WHAT YOU WILL DO. Duplicate the lines between the one holding "Given: Click the browser home icon" and the one holding "Looking at the", inclusive, reproducing each without change.

==== AVAILABLE DATA ====

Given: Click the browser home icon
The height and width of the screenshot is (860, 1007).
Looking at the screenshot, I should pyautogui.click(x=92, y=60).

====
==== AVAILABLE DATA ====

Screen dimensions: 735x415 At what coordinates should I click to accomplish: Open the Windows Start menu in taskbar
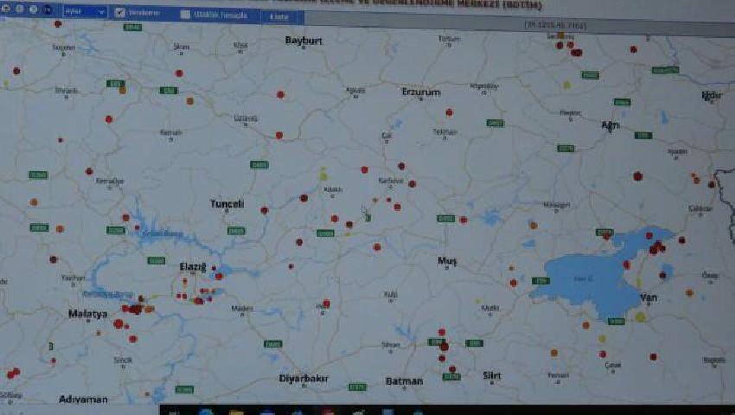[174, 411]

====

OUTPUT BELOW.
Given: Click the browser home icon
The height and width of the screenshot is (860, 1007).
Looking at the screenshot, I should pyautogui.click(x=92, y=60).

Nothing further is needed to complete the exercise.